Washington, Sep 9 (EFE).- A total of 83 percent of registered U.S. Hispanic voters said they would cast a ballot in the Nov. 8 presidential election, according to a new America’s Voice/Latino Decisions survey published Friday.
The nationwide poll, which provided a breakdown of projected Hispanic voter participation in key states such as Florida, Nevada, North Carolina, Ohio, Virginia, Colorado and Arizona, found that only 3 percent of Hispanics were certain they would not vote, while 9 percent said they “probably” would and 5 percent were undecided.
In North Carolina, 76 percent of Hispanics said they would cast a ballot, compared with 77 percent in Ohio and Virginia.
Immigration was listed by 38 percent of respondents as the country’s most pressing issue, followed by the economy (32 percent), health care (14 percent) and discrimination (14 percent).
But when asked which issues the White House and Congress should most urgently address, 36 percent said the economy and 30 percent said immigration.
Those surveyed had sharply diverging opinions of the two main presidential candidates, with Democratic nominee Hillary Clinton and GOP rival Donald Trump viewed favorably by 68 percent and 21 percent of respondents, respectively.

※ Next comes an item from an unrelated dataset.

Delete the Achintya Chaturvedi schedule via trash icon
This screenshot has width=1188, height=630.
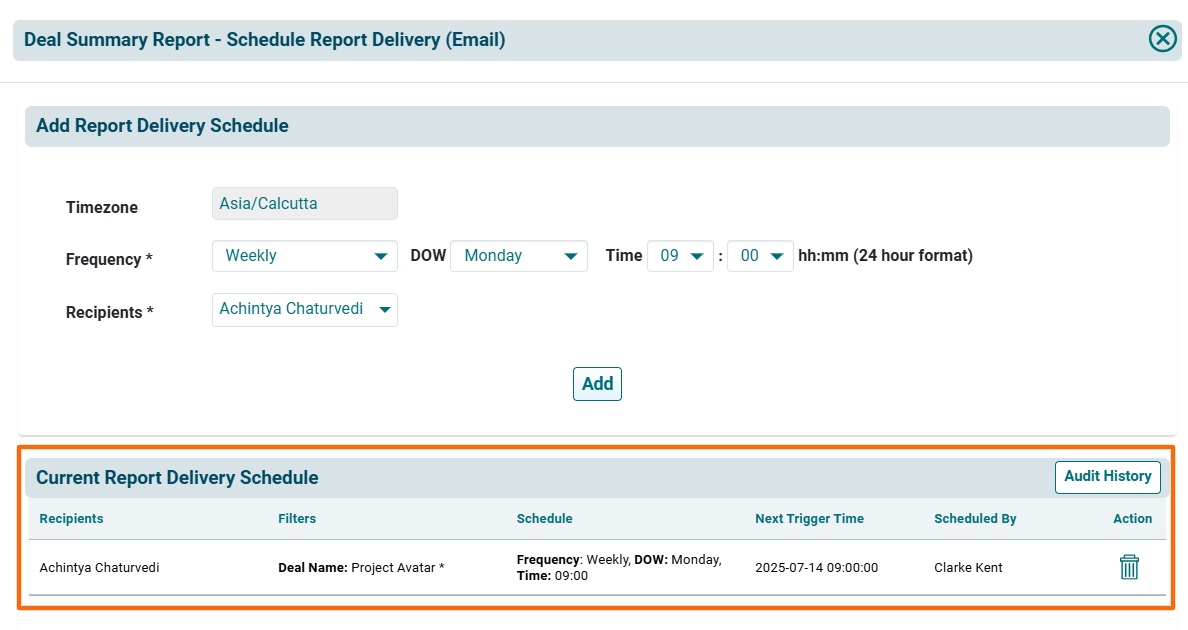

A total of 29 percent of respondents said they had a negative opinion of Clinton, while 74 percent viewed Trump unfavorably.
They expressed similar opinions about the candidates’ running mates, with 19 percent of respondents having an unfavorable view of the Democratic vice presidential nominee, Virginia Sen. Tim Kaine, and 41 percent expressing a negative opinion of his GOP counterpart, Indiana Gov. Mike Pence.
The poll showed that current President Barack Obama is more popular than Clinton among Hispanics, 75 percent of whom expressed approval of his performance in office.
A total of 70 percent of Latinos nationwide said they would vote for Clinton in November, while 19 percent said they would cast a ballot for Trump and 5 percent indicated they were undecided.
The survey, which has a margin of error of roughly 1.6 percentage points, was conducted among 3,729 Hispanic registered voters between Aug. 19-30.